Video Story: https://youtu.be/VHOrluSrJx8
There is no better way to recount an event than with footage from a camera. A camera will always capture exactly what happened.
“What’s the point of having a body camera right, if we don’t know how to get it?” Joy Ramsingh, lawyer and owner of Ramsingh Legal is teaching journalists how to get body and dash cam footage from agencies in different states.
“You need public records,” said Ramsingh.
“Ever since 2020, and ever since this movement for community led policing and the terrible events that happened with George Floyd there has been kind of this gap where all of a sudden law enforcement agencies are getting body camera installed and up and running but there is not a lot of information on how to specifically get these records,” she said.
Even as an attorney, Ramsingh said she has had many difficult experiences trying to request body or dash cam footage from agencies. She said, agencies often give requesters the run around. For instance, they can take a long time responding to your footage request or they say sharing the video can invade the privacy of citizens.
To avoid letting this behavior from ag
encies block your access to the important footage, Ramsingh influenced journalists to think more like lawyers.
Through powerpoint slides and a game of “requester versus agency”, Ramsingh shared 6 rules for when journalists are requesting footage:
- Aways make a call to the agency to get a sense of who is on the other end of line and so they can get a sense of who you are.

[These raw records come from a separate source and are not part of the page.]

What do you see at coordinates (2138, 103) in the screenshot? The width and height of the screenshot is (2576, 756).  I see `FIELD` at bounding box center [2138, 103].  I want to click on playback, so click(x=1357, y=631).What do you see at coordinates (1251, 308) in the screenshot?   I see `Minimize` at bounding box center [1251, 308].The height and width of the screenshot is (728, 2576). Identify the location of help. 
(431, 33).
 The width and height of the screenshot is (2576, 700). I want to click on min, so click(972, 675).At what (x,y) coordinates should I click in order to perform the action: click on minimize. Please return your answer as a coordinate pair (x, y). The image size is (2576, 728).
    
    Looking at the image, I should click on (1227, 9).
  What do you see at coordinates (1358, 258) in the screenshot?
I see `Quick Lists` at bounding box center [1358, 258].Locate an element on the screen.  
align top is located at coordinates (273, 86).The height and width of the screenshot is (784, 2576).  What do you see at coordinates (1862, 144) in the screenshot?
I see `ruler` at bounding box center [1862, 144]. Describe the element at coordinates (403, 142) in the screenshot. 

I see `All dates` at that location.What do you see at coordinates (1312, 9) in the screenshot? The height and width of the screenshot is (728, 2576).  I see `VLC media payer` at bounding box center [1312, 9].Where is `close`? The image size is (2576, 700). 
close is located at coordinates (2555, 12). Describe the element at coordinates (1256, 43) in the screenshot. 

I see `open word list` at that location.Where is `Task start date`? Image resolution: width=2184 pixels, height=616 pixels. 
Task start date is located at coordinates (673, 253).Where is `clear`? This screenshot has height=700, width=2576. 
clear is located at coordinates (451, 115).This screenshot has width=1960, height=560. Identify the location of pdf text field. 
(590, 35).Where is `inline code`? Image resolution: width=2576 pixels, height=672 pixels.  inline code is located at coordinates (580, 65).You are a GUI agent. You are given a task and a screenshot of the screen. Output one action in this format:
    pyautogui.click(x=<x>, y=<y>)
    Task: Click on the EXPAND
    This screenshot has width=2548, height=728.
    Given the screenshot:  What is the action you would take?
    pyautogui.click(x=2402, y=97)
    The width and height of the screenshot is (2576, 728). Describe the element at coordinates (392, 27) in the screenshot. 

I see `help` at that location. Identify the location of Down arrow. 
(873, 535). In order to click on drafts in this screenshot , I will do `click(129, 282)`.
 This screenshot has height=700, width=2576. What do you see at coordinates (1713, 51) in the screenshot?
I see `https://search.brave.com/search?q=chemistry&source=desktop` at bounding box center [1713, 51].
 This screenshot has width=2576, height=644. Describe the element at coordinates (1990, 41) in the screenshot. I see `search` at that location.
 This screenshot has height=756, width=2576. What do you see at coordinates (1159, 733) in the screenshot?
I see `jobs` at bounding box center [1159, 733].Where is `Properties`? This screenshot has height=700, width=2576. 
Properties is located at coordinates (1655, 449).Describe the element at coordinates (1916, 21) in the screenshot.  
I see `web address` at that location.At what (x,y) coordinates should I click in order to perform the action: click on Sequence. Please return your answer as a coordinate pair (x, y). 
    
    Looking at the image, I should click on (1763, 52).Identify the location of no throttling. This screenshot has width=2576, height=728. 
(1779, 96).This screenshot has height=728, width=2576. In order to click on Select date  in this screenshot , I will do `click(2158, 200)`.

- Keep documentation that you requested footage and how the agency responded.
- Never tell the agency your motive for requesting the footage.
- Keep the request straight to the point and simple.
- Ask for an advance notice if there is a fee for the footage.
- If they say no, it is time to negotiate!

Kate Jacobson and Attia Robinson (left to right)
Two student journalists said they learned a lot from Ramsingh’s exercise, “agency versus requester.”
“I was the police department secretary,” said Kate Jacobson.
“I was the requester,” said Attia Robinson
“At the police station it was very easy for me to just say no and that was kind of interesting and eye opening. I mean yea, they can just say no and if she *gestures to Robinson* can’t afford to litigate. I mean what are you going to do?” said Jacobson.
“Scrambling to find information to rebut. They [referring to a hypothetical police station] were not even giving me things to rebut they were just like no,” explained Robinson.
“We’re trying to give students the tools to be able to survive a real world negotiation with an agency,” said Ramsingh.
By the end of the session Ramsingh handed out white key cards with a QR code. If attendees scanned the barcode, it led them to a free state by state guide on how to get body and dash cam footage. The shared information is funded and provided by Ramsingh’s law firm, Ramsingh Legal. Each state has different access laws to police footage.
Ransingh said she wants journalists to learn how to arrange facts and present them to the agencies to get the outcomes that they want. She also emphasized that these agencies are not doing you a favor by giving you access to footage, they are required to share it with you by law.
Robinson even hoped that one day the roles of the requester and agency will be switched.
“I just think that if its a public record by law then it should be that police department has to put in a request to keep things away from the public record instead of us having to request to get the information.”